Warum verlassen Sie die AHK, Herr Harms?

Nach fünf Jahren wird in jedem Beruf vieles zur Routine, da will man auch mal etwas anderes machen. Mein Vertrag lief bis 2017, ich hatte meinem Arbeitgeber bereits mitgeteilt, dass ich danach nicht weiter machen würde, jetzt kam zufällig das Angebot vom Ost-Ausschuss.

Was macht eigentlich ein AHK-Vorsitzender den ganzen Tag?

Meine Kinder fragen mich das auch immer. Rein äußerlich betrachtet, verdiene ich mein Geld damit, E-Mails zu schreiben. Aber im Ernst: Wir kümmern uns um das Netzwerk der deutschen Firmen, organisieren Veranstaltungen, pflegen Kontakte in die Politik und werben um die Verbesserung von Rahmenbedingungen. Schließlich helfen wir den Firmen bei konkreten Themen wie Arbeitsgenehmigungen oder der Personalsuche.

Was war ihr höchster Kontakt in der russischen Politik?

Ministerpräsident Medwedew. Bis zu Putin habe ich es nicht geschafft. Zwar habe ich auch ihm mal die Hand geschüttelt, aber nie persönlich mit ihm zusammengearbeitet.

Und wie ist Medwedew so?

Gut gelaunt, relativ locker, sehr wortgewandt. Er reagiert gut als Ansprechpartner. Zu seiner Wirksamkeit kann man bekanntlich geteilter Meinung sein.

Welche Aufgabe erwartet Sie beim Ost-Ausschuss?

Der Ost-Ausschuss befasst sich ja nicht nur mit Russland und seine Themen sind allgemeiner, näher dran an der Politik. Von Berlin kann man auch schwer das Zollproblem einer Firma lösen, was ich in Moskau oft machen musste.

Sie werden auch mit der Ukraine zu tun haben …

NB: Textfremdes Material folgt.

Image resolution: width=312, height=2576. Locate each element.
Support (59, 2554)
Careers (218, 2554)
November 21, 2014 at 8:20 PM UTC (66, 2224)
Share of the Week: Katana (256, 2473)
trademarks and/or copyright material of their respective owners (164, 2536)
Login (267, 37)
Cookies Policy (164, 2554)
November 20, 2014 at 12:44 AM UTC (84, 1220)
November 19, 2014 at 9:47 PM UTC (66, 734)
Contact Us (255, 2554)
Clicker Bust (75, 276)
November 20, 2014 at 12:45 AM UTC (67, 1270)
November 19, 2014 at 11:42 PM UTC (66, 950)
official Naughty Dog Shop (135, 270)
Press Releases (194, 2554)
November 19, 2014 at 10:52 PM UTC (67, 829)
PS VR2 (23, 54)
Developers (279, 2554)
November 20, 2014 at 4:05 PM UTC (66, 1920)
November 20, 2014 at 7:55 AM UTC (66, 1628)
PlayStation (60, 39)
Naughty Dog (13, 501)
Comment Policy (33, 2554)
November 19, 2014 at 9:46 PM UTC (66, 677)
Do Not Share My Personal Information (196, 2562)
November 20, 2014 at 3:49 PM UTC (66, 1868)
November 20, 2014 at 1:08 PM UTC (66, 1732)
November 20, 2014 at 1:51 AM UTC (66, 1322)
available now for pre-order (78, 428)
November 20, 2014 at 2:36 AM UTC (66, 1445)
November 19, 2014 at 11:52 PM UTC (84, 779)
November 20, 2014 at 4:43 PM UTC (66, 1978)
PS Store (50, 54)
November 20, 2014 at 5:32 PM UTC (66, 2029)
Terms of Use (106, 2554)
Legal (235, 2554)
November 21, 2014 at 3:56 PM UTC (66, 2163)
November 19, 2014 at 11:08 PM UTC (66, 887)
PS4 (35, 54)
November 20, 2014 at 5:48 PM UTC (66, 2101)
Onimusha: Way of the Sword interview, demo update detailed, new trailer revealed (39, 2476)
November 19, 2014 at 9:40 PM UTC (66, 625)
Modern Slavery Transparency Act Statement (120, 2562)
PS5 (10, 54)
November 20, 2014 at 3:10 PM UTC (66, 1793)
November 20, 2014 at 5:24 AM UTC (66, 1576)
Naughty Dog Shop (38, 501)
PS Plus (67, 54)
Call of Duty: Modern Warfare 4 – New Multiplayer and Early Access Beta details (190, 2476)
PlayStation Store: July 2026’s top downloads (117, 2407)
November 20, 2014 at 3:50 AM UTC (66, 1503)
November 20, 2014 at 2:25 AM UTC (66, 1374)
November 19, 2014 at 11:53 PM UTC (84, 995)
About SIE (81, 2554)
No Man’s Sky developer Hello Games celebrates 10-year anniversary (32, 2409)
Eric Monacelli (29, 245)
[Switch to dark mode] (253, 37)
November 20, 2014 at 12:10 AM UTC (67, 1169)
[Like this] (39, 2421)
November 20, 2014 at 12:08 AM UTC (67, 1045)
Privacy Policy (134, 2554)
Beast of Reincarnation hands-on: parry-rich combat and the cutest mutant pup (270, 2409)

Ich freue mich darauf. Die Ukraine darf nicht scheitern, das ist eine Aufgabe für ganz Europa einschließlich Russlands. Wenn die deutsche Wirtschaft einen Beitrag dazu leisten kann, ist das sehr gut. Ich halte es für einen Fehler, wenn wir die Ukraine einseitig nach Europa bringen wollen. Die Brückenfunktion nach Russland wäre auch für die Ukraine wichtig.

Ist Berlin inzwischen ein hartes Pflaster, wenn man sich für das Russlandgeschäft einsetzt?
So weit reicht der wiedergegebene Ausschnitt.